Flex-mex on trial in the Baltic region
The Baltic Sea is set to become a testing ground for novel mechanisms for reducing greenhouse gas emissions by 2003, according to the Swedish Government.
Energy and environment ministers from the five Nordic countries- Norway, Denmark, Sweden, Iceland and Finland – in tandem with Germany, Poland, Estonia, Latvia, Lithuania and Russia, are set to decide on plans for exchanging investments for emissions credits by the end of next year.
The recently-finalised Kyoto Protocol embraces flexible mechanisms for reducing emissions, including the trading of carbon credits. The Baltic scheme will see the Nordic countries and Germany setting up and contributing to an investment facility. The fund will be used to set up projects aimed at reducing emissions of greenhouse gases in Russia, Poland, Estonia, Latvia and Lithuania.
In return, the funding countries will be assigned credits for any reductions in carbon dioxide and other greenhouse gas emissions that come about as a result of the investments, thereby reducing the requirements for emission limits in their own countries.

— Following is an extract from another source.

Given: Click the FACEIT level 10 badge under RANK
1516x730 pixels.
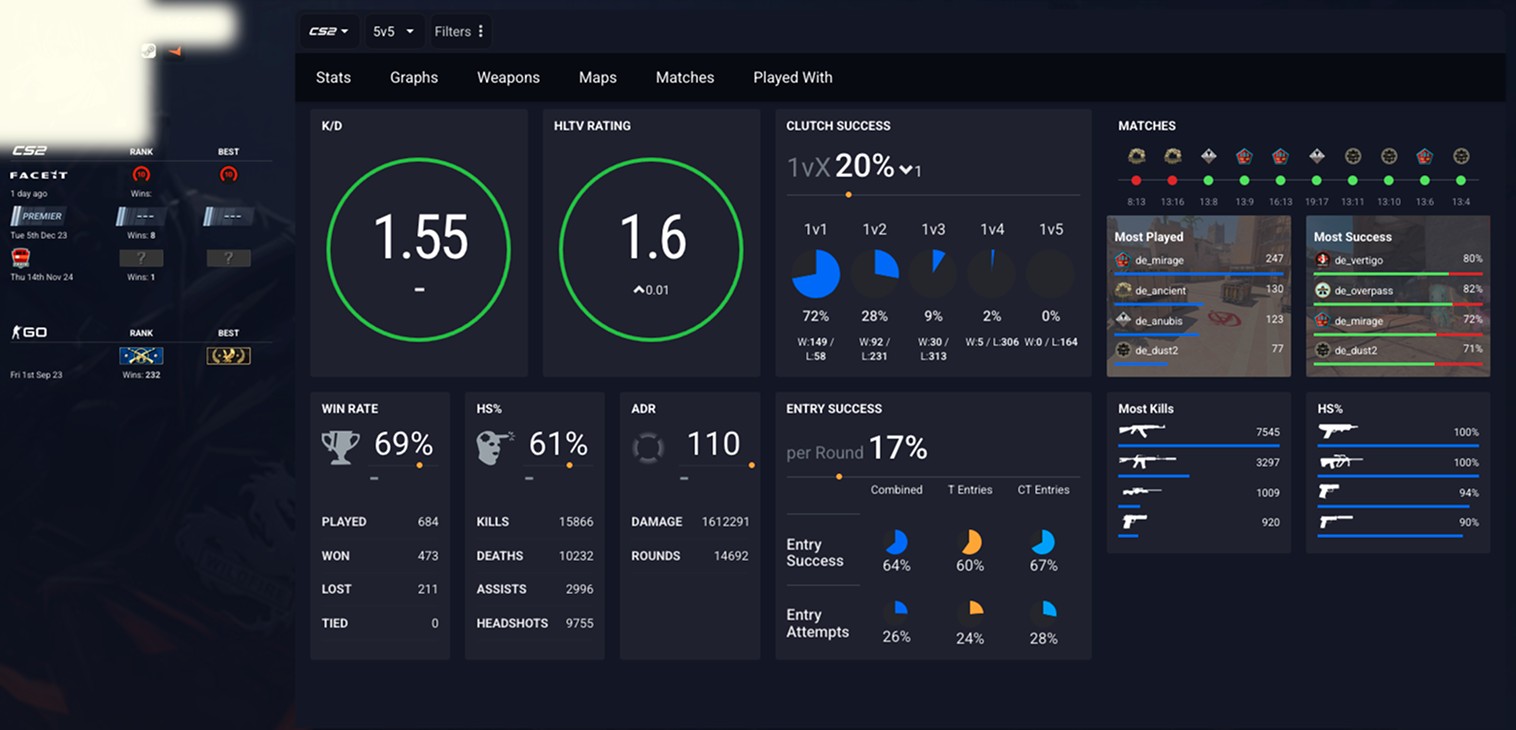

The World Bank already has a similar investment facility called the Prototype Carbon Fund (PCF). Several projects have been finalised and the first credits are due to be assigned to the countries and companies that have provided the funding. Commercial entities are also becoming involved in carbon credit systems – Senter, in The Netherlands, is offering a tender to countries interested in buying carbon credits through the joint implementation process, involving trade-offs with Eastern European countries.
“In the Baltic Sea region it will primarily be the funding countries themselves that invest in the facility,” said Cecilia Kellberg, at Sweden’s Ministry of Industry, Employment and Communications. “In the long term, companies could also invest in ‘joint implementation’ in order to meet future emission limitations.”